銀行関連の記録や支払い情報が流出したことで、Paidworkユーザー、特に紐付けられた銀行口座や決済プラットフォームを通じて報酬を受け取っているフリーランサーやマイクロタスクワーカーにとって、即座に詐欺被害に遭うリスクが生じています。

攻撃者は、個人情報や連絡先情報、取引記録、雇用情報を悪用して、巧妙なフィッシング詐欺を仕組んだり、サポート担当者になりすましたり、アカウント復旧プロセスを狙ったり、支払い先を不正に誘導する詐欺を試みたりする可能性があります。

Cybernewsは、このような部分的なデータセットであっても、なりすまし犯罪やソーシャルエンジニアリング、金融詐欺、さらには後続攻撃のための偵察活動を助長しかねないと警告しています。

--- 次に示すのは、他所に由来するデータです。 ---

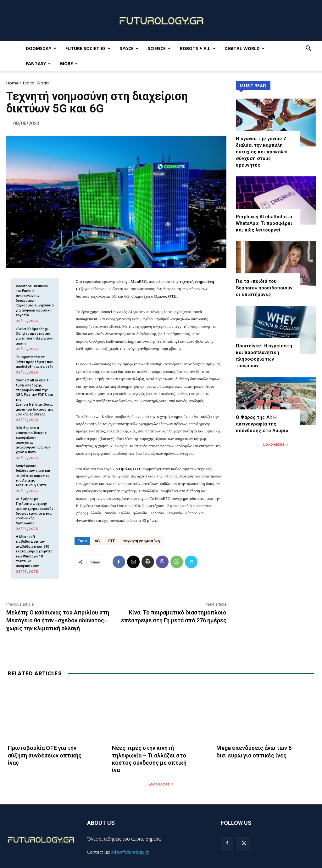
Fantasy (38, 63)
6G (97, 541)
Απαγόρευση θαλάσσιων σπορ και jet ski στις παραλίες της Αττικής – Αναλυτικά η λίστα (33, 476)
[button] (308, 49)
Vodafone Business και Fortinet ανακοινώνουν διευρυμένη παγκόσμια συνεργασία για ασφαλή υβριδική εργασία (35, 301)
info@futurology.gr (130, 852)
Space (129, 48)
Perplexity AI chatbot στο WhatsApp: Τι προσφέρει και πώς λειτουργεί (264, 223)
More (69, 63)
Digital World (245, 48)
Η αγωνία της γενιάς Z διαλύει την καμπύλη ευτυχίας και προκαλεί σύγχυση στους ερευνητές (262, 152)
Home (12, 83)
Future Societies (88, 48)
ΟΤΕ (111, 541)
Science (159, 48)
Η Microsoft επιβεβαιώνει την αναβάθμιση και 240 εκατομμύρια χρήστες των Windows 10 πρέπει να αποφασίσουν (34, 551)
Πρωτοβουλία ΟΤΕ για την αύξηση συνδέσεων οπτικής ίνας (44, 755)
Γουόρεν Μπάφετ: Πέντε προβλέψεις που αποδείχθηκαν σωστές (35, 362)
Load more (276, 444)
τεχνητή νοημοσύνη (141, 541)
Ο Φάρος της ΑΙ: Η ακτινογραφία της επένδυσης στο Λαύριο (262, 424)
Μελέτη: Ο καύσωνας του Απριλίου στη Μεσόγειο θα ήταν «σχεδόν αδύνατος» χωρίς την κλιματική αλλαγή (58, 620)
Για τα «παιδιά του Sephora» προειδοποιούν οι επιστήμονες (264, 288)
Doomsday (41, 48)
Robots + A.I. (198, 48)
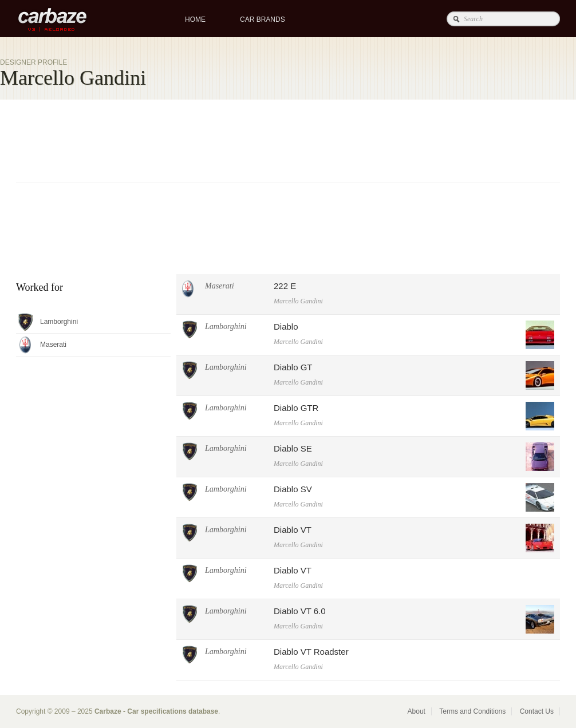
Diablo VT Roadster (311, 651)
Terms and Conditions (472, 711)
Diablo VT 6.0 (299, 611)
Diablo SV (293, 489)
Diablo (286, 326)
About (416, 711)
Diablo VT (293, 529)
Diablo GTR (296, 407)
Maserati (219, 286)
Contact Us (536, 711)
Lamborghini (226, 326)
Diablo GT (293, 367)
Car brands (262, 19)
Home (195, 19)
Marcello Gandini (298, 301)
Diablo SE (293, 448)
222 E (285, 286)
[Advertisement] (186, 194)
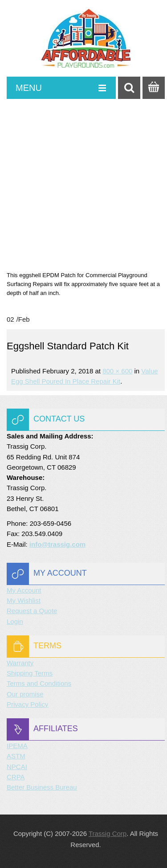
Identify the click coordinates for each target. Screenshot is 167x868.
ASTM (16, 756)
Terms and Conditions (39, 683)
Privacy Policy (27, 704)
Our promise (25, 694)
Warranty (20, 663)
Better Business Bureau (42, 787)
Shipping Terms (29, 673)
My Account (24, 590)
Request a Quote (32, 610)
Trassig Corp (107, 833)
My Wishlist (24, 600)
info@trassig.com (57, 544)
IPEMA (17, 745)
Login (15, 621)
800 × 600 (117, 371)
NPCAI (17, 766)
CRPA (16, 777)
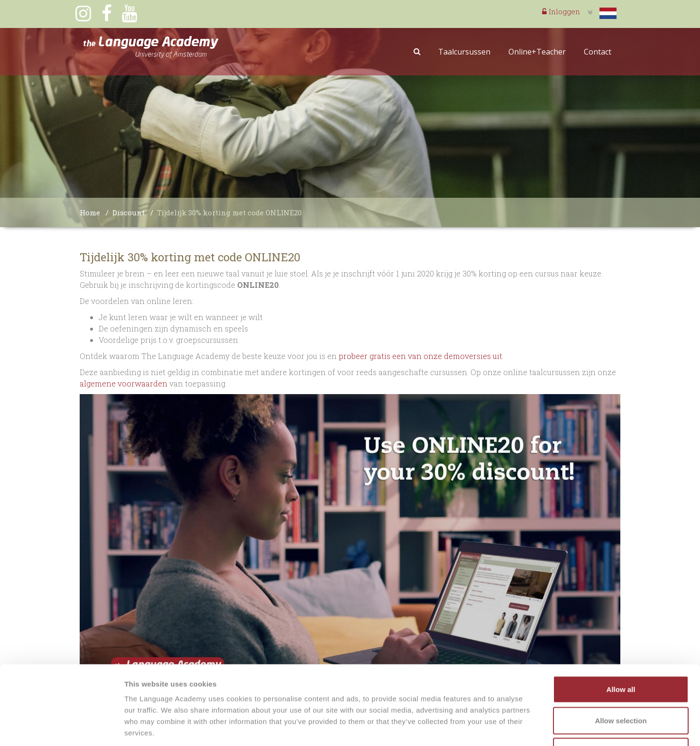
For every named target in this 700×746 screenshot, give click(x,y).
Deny (621, 683)
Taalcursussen (464, 52)
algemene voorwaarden (123, 383)
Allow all (621, 621)
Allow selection (620, 653)
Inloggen (561, 11)
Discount (129, 212)
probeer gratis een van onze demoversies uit (419, 356)
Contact (598, 52)
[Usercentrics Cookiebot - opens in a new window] (61, 728)
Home (90, 212)
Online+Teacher (537, 52)
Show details (497, 727)
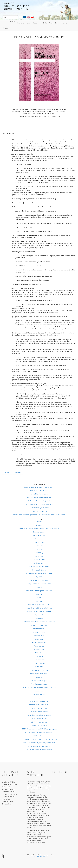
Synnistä (39, 577)
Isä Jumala (39, 594)
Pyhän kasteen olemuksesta (39, 674)
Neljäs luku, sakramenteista (39, 670)
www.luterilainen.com (40, 857)
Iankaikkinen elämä (39, 629)
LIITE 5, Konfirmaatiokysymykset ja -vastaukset (39, 743)
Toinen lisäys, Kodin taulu (39, 511)
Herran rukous (39, 636)
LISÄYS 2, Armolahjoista (39, 725)
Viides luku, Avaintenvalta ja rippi (39, 501)
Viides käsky (39, 553)
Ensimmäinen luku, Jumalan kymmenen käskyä (39, 487)
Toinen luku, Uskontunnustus (39, 490)
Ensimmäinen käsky (39, 535)
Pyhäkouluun (54, 23)
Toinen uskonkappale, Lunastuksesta (39, 604)
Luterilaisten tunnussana (39, 718)
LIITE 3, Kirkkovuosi (39, 736)
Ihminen (39, 601)
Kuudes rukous (39, 660)
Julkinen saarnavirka (39, 694)
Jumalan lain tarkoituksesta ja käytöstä (39, 574)
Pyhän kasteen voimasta (39, 684)
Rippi (39, 698)
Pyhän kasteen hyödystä (39, 680)
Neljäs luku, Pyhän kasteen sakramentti (39, 497)
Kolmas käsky (39, 542)
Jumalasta (39, 587)
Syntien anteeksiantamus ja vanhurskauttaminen (39, 622)
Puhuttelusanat (39, 639)
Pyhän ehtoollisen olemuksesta (39, 705)
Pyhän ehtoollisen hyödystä (39, 708)
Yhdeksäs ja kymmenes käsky (39, 566)
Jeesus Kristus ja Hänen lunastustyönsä (39, 608)
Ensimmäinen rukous (39, 643)
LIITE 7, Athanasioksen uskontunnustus (39, 750)
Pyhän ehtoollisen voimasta (39, 712)
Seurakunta (39, 618)
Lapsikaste (39, 677)
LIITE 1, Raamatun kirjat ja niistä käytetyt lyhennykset (39, 729)
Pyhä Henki (39, 615)
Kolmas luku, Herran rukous (39, 494)
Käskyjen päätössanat (39, 570)
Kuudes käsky (39, 556)
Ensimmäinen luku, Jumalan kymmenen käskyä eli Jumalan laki (39, 528)
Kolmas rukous (39, 649)
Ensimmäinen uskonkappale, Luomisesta (39, 591)
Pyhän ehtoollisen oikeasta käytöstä (39, 715)
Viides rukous (39, 656)
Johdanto (39, 522)
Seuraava (18, 472)
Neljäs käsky (39, 549)
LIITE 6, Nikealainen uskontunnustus (39, 746)
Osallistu (44, 23)
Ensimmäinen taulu (39, 532)
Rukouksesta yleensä (39, 632)
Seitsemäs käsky (39, 560)
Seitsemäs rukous (39, 663)
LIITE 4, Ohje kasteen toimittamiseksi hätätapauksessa (39, 739)
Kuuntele (21, 23)
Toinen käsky (39, 539)
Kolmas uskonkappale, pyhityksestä (39, 611)
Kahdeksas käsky (39, 563)
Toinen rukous (39, 646)
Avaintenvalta (39, 691)
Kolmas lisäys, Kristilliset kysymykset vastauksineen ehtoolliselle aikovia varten (39, 515)
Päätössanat (39, 666)
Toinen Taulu (39, 546)
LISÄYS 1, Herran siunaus (39, 722)
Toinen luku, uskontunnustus (39, 580)
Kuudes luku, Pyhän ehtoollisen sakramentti (39, 504)
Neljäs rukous (39, 653)
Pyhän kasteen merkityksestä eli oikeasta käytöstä (39, 687)
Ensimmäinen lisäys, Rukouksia (39, 508)
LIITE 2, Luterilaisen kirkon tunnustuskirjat (39, 732)
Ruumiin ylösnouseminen (39, 625)
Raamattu (39, 525)
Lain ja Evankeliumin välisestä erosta (39, 584)
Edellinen (7, 472)
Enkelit (39, 597)
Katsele (36, 23)
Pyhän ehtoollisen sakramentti (39, 701)
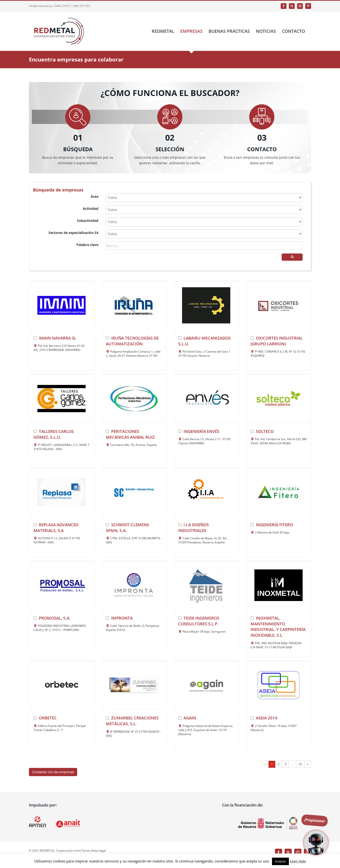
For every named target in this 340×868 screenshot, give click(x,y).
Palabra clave (87, 245)
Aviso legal (98, 850)
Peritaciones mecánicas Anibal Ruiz (130, 434)
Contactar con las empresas (53, 772)
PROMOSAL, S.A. (55, 618)
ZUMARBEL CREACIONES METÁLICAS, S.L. (132, 721)
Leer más (298, 861)
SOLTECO (265, 431)
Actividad (90, 209)
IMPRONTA (122, 618)
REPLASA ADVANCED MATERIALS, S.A (56, 528)
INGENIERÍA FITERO (274, 525)
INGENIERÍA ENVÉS (201, 431)
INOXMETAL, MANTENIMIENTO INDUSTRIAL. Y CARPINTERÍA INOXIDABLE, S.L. (278, 626)
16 (300, 764)
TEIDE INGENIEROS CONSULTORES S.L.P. (198, 621)
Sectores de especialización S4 (73, 232)
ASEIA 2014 (267, 718)
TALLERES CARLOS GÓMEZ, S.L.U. (54, 434)
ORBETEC (48, 718)
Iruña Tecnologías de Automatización (132, 341)
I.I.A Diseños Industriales (193, 528)
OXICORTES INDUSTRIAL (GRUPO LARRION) (277, 341)
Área (94, 196)
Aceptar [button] (280, 861)
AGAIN (190, 718)
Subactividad (88, 220)
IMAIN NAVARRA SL (57, 338)
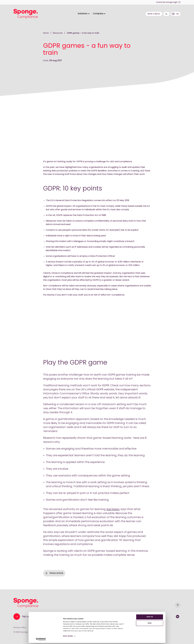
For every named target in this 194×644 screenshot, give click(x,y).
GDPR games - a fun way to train (83, 33)
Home (46, 33)
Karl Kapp (113, 509)
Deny (171, 616)
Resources (58, 33)
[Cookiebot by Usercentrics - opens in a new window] (18, 639)
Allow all (171, 607)
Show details (56, 634)
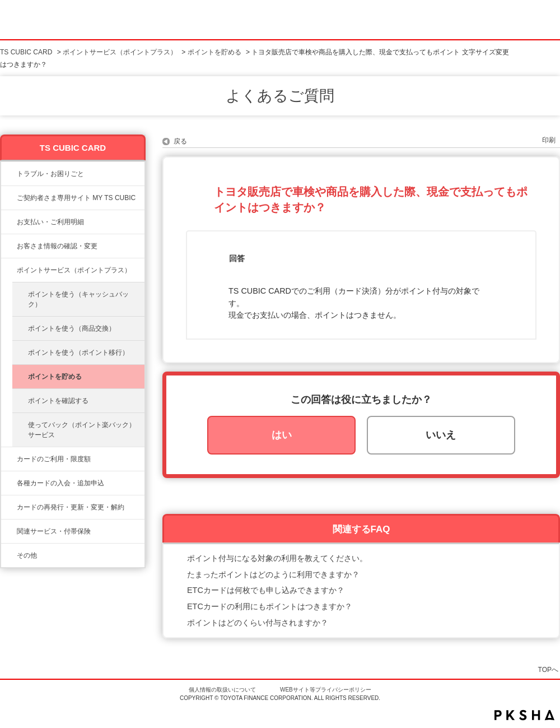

パスワードデータは平文ではなく、bcryptハッシュとして保存されていたと報告されています。bcryptは、大規模なオフライン総当たり攻撃によるパスワード解析のコストを大幅に引き上げるよう設計されたパスワードハッシュ方式です。ただし、これによってリスクが完全になくなるわけではありません。脆弱なパスワードや推測しやすいパスワード、あるいは過去に流出したことのあるパスワードは、オフラインでのパスワード推測攻撃によって依然として解読される恐れがあります。

したがって、メールやオンラインバンキング、SNS、その他のサービスでPaidworkと同じパスワードを使い回している場合、そのパスワードはすでに漏洩したものとみなし、ユーザーは直ちに変更することが推奨されます。

影響を受けたユーザーは、Paidworkのパスワードをリセットするとともに、使い回している認証情報についても、パスワードマネージャーで管理する固有のランダムなパスワードに置き換える必要があります。

また、利用可能な場合は多要素認証を有効にし、銀行口座や支払い履歴に不審な動きがないか監視するとともに、Paidwork利用履歴や収入、口座残高、個人情報に言及する不審なメッセージについては、フィッシング詐欺の可能性があるものとして扱うべきです。HIBPは、流出したパスワードを使用していたすべてのアカウントでパスワードを変更し、二要素認証を有効にすることを推奨しています。

業務委託や広告出稿のためにPaidworkを利用している組織は、影響を受ける可能性のある担当者に通知するとともに、支払い変更時の確認手続きを見直し、ビジネスメール詐欺(BEC)や給与の不正な振込先変更の試みに対する監視を強化する必要があります。

詳細な個人情報と金融関連の文脈情報が組み合わさっていることで、この侵害データは、正規のものに見せかけた詐欺的な連絡を作成しようとする犯罪者にとって、とりわけ価値の高いものとなっています。